I want you to sit back and think for just a minute: you have 60 seconds to teach someone how to use a gun to defend herself from an imminent attack. What useful defensive shooting fundamentals can you give her in that small amount of time?
This little exercise strips away all of the nonsense, hype, and posturing that often surrounds defensive shooting training. I makes you really focus on the most important parts of teaching someone how to defend themselves with a firearm. Why, then, when I ask other instructors to play this “what-if” game do they usually end up telling me something very different than what they actually teach their students?
What are defensive shooting fundamentals?
Over the years I’ve had many interesting conversations with other instructors. I’ve heard definitions of defensive shooting fundamentals that vary rather dramatically from mine. For instance, one fellow insisted that breath control was an absolutely critical part of defensive shooting. Another told me that his classes started with a day of dry-fire, because that was the only way new students could possibly learn fundamentals. Some have said that tactical reloads are a fundamental skill. And so it goes.
When faced with our little thought project, however, those things just sort of fall by the wayside. In that 60 seconds breath control becomes irrelevant, and as for dry-fire…well, doesn’t that seem awfully silly?

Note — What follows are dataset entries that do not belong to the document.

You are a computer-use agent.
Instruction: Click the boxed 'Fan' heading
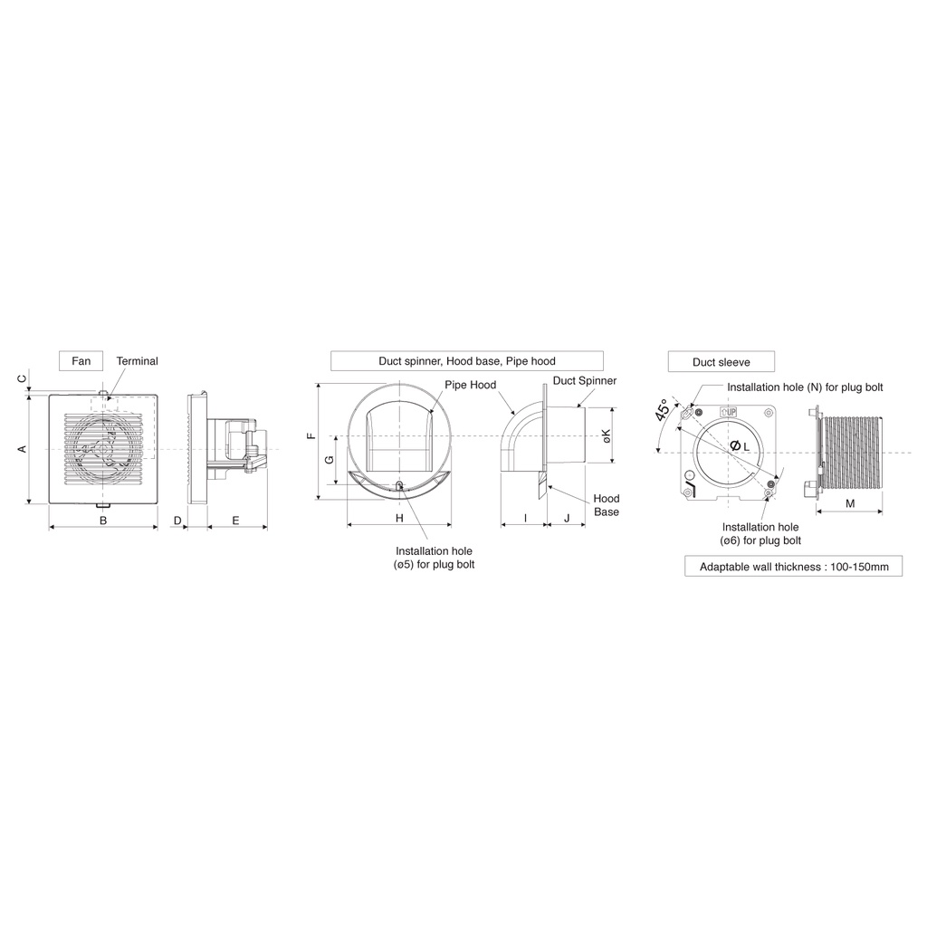tap(81, 361)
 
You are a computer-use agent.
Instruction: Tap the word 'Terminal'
tap(138, 361)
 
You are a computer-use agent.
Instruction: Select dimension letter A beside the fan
tap(23, 449)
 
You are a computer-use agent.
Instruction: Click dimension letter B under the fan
tap(103, 521)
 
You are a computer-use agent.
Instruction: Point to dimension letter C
tap(23, 378)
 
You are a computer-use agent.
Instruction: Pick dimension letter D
tap(177, 521)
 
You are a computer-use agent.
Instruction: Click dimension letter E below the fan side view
tap(236, 521)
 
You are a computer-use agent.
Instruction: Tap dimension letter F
tap(311, 436)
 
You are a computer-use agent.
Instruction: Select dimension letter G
tap(330, 459)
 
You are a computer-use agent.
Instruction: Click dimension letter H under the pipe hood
tap(399, 519)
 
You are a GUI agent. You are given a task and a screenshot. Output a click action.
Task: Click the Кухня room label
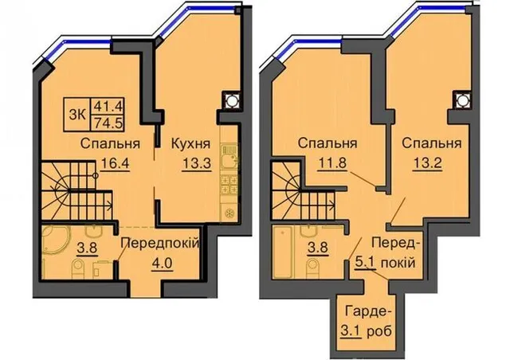(x=190, y=143)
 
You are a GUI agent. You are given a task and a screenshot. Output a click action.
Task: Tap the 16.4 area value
(x=115, y=163)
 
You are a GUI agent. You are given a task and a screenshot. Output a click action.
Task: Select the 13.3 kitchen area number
(x=197, y=163)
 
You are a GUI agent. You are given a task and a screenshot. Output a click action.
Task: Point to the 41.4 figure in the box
(x=108, y=106)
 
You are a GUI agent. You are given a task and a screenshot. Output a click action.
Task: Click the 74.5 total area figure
(x=108, y=123)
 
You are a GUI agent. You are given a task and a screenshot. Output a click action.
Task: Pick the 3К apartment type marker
(x=78, y=115)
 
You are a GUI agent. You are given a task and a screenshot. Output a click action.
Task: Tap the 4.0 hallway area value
(x=161, y=263)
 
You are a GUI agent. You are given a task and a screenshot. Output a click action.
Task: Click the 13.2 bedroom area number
(x=427, y=163)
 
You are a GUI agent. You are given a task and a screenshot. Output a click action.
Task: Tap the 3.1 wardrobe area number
(x=351, y=331)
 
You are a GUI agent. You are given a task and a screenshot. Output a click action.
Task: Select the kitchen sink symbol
(x=230, y=156)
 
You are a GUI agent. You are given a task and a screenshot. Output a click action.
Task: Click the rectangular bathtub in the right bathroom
(x=283, y=252)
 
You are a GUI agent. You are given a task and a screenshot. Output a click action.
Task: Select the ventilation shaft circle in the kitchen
(x=231, y=100)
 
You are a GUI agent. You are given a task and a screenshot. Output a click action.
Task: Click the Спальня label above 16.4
(x=110, y=143)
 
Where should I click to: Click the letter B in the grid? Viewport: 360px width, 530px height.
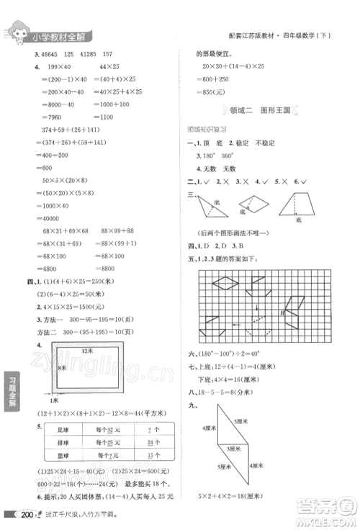point(282,313)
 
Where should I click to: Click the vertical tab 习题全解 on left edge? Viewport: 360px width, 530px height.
point(10,394)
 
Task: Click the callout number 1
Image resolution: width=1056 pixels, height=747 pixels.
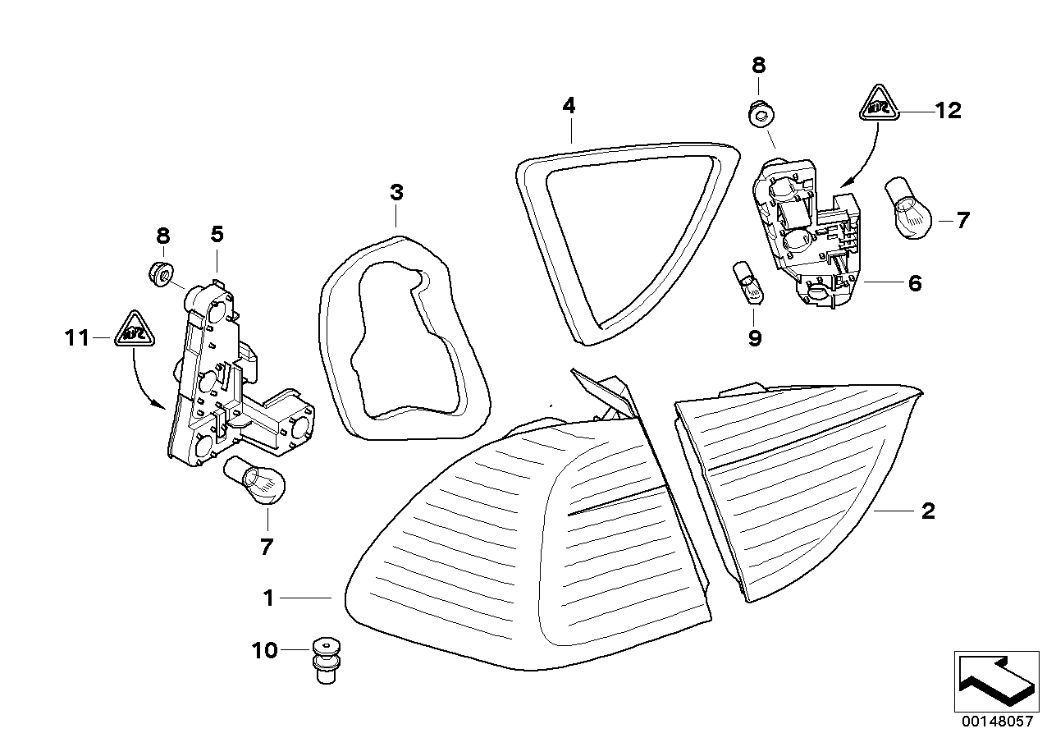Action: point(268,599)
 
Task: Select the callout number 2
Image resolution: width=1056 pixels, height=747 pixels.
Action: point(928,511)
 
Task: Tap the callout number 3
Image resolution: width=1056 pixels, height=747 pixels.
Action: point(396,194)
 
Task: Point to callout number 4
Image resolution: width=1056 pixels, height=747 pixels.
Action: point(569,106)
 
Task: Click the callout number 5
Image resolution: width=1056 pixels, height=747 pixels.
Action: point(217,235)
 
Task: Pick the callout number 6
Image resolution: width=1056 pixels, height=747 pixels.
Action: point(915,283)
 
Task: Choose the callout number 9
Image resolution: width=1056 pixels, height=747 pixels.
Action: point(755,337)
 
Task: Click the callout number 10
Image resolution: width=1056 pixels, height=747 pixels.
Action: point(265,651)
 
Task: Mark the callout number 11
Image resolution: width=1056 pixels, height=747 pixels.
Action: point(77,337)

In those 60 seconds you’re going to distill the task down to simple steps: how to grasp the gun; stand in a natural way and bow forward slightly; extend both arms to bring the gun into and parallel with your line of sight while focusing on the spot you need to hit; press the trigger straight back, as many times as necessary, until the attack stops.
Yes, you can do all that in 60 seconds. You won’t, however, have time for breathing exercises or dry fire. (The Weaver/Isosceles debate?? Ain’t no one got time for that!)
“Do as I say, not as I do”
Regardless of the dogma an instructor spouts, that’s pretty close to how most of them answer the question. If that’s the case, why do so many teach their students something different? If they agree, even tacitly, that those are the distilled defensive shooting fundamentals, why aren’t they starting their students with them?
I don’t know, but I suspect tradition and peer pressure play a big part. We all want to do things the “right” way, defined as the way that a certain percentage of others do them. If everyone else is over-complicating things, we’ll feel a need to do so as well. That’s how you get to a full day of dry fire for beginning students when they really need to be focusing on hitting a target.
Efficient grasp, natural stance, target focus, extended arms, multiple shots until the threat stops. Those are the REAL fundamentals. They’re what we’d teach someone who needed to use a gun right now. That’s what’s important, what’s most useful, and everything else in defensive shooting should build on those fundamentals.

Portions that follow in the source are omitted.